The other side of the coin

The other side of the coin

The article titled "Rare M'sian coins being sold illegally on eBay" (MyPaper, Dec 13) may give the impression that there is an underground "network" buying and selling artefacts and gold coins illegally.

I would like to make a few clarifications on this issue.

The regions of the Malaya Peninsula and Indonesia's Sumatra and Java islands are rich in history, where many kingdoms - prominent or small - existed. Many forms of currencies, like the animal-shaped currency mentioned in the article, were used by the people of those historical kingdoms.

In numismatic terms, I would refer to them as a form of ancient payment or ancient currency, rather than coins. It is even doubtful whether those animal-shaped artefacts could be considered as a form of currency. This doubt was echoed by some numismatic scholars from the Chinese Numismatic Society participating in the Singapore Numismatic Forum in 2007.
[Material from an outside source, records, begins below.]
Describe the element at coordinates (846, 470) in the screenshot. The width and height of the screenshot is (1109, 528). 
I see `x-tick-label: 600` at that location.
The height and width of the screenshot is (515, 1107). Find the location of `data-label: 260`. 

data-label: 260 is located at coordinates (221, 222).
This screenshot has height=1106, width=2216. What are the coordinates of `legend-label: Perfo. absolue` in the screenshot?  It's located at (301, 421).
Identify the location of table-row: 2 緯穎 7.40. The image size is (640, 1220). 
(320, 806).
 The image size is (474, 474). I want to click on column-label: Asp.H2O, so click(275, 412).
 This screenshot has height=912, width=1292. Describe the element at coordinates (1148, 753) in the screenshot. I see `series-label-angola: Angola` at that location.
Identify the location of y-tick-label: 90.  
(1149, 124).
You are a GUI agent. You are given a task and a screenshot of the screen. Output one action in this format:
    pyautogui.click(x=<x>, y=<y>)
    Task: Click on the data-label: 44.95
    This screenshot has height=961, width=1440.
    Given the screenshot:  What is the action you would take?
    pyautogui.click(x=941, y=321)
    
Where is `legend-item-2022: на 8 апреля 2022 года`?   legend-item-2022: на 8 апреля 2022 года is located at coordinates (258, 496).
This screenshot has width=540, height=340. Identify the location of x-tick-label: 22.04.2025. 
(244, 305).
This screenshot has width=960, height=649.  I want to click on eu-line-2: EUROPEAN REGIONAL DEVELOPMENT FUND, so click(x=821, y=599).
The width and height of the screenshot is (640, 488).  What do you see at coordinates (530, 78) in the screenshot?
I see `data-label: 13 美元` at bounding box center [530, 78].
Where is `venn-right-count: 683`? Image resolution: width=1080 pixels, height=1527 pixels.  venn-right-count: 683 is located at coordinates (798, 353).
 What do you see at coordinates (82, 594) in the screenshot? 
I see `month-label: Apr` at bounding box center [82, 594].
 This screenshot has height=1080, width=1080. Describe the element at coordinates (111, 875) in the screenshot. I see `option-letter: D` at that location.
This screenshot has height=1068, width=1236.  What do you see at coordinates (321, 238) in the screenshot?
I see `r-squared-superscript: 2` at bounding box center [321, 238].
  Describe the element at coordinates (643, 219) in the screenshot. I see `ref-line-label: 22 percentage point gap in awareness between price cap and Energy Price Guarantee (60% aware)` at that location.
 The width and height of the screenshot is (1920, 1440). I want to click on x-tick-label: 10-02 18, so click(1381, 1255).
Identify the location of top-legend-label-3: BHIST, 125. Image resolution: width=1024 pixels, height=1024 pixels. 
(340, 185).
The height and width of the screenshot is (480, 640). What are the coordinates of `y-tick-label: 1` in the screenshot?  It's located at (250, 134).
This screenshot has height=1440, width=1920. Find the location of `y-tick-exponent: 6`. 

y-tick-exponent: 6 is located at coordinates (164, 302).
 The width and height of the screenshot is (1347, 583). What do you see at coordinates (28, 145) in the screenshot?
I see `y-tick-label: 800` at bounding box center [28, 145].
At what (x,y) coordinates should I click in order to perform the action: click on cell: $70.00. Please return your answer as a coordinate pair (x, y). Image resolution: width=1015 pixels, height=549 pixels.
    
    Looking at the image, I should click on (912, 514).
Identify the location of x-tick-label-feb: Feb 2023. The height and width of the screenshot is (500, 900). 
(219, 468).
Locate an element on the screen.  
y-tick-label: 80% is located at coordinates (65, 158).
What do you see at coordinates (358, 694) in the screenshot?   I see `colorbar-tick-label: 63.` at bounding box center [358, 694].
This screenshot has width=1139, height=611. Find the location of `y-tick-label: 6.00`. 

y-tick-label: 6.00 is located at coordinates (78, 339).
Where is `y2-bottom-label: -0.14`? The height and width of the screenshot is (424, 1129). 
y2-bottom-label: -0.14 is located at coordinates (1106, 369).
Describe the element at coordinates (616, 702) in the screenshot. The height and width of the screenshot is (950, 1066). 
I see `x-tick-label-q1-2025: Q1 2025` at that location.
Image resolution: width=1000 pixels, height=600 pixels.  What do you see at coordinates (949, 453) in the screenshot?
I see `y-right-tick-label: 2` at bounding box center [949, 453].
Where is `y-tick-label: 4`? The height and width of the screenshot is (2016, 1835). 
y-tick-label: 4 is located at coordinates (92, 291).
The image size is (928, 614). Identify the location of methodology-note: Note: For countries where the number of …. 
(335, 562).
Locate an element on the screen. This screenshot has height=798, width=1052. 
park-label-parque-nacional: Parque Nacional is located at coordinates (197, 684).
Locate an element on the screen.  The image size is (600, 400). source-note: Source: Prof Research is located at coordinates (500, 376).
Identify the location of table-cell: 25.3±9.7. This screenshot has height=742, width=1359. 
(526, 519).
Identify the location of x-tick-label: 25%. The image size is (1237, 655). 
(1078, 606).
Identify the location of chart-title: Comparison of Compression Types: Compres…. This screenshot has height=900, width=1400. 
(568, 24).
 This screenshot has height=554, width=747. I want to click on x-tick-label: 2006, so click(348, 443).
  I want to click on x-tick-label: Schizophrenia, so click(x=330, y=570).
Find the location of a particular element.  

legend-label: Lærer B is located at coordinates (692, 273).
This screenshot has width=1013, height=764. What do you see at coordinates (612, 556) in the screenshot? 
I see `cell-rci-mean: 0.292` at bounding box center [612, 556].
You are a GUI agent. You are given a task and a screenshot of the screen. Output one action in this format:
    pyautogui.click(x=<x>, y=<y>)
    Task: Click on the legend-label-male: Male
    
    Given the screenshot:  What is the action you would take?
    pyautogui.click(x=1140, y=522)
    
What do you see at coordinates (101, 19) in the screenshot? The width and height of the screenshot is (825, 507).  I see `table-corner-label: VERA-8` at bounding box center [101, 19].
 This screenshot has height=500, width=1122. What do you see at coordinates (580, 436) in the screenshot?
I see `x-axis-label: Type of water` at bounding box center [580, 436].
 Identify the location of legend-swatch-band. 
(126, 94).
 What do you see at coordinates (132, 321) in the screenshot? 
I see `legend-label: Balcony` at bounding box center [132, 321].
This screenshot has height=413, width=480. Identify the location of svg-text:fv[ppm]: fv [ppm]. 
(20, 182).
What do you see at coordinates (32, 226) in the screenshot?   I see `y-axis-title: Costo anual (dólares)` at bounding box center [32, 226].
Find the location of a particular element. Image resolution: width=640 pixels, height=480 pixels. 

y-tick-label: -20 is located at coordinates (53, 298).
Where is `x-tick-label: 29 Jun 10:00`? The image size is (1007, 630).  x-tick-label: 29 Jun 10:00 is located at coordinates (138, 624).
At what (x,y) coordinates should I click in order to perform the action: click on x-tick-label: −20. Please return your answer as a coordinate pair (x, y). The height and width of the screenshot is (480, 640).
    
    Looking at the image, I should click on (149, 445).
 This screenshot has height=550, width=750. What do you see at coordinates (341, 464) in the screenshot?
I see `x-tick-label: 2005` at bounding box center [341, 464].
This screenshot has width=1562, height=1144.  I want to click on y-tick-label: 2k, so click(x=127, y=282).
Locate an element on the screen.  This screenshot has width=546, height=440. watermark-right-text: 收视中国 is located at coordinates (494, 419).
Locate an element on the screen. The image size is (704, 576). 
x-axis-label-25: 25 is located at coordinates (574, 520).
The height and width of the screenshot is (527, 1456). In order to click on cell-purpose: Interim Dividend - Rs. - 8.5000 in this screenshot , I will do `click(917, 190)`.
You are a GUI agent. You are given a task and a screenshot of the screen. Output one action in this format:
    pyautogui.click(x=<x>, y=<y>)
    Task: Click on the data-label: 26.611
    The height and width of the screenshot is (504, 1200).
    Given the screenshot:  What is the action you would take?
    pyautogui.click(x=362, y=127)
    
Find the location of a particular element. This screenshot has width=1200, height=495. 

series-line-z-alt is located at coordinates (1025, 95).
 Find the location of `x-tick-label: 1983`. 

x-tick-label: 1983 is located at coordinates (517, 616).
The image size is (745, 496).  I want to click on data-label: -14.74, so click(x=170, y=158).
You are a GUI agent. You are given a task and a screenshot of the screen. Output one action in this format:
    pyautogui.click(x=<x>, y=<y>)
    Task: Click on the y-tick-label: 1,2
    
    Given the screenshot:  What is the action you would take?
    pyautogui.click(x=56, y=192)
Secondly, despite being deemed illegal in Malaysia, transactions of such animal-shaped artefacts and hexagonal gold coins of the Johor Empire are legal in Singapore and many other countries. Many antique shops, even some flea markets in Singapore, openly sell the artefacts and gold coins. Such transactions in Malaysia are also common.

Thirdly, the ancient kingdoms, including the Johor Empire, have been divided into three modern countries - West Malaysia, Singapore and Indonesia. Most animal-shaped artefacts were found in modern Indonesian territory, not in the Malaya Peninsula. How can the Malaysian authorities confiscate these artefacts and gold coins that were excavated in Indonesia?

It makes no sense to call the selling and buying of these items on eBay illegal. It would be impossible for the Malaysian government to bar the transaction in such items on eBay or on other countries' soil. Nor should such transactions be called "illegal" as long as they are not exported through Malaysian Customs.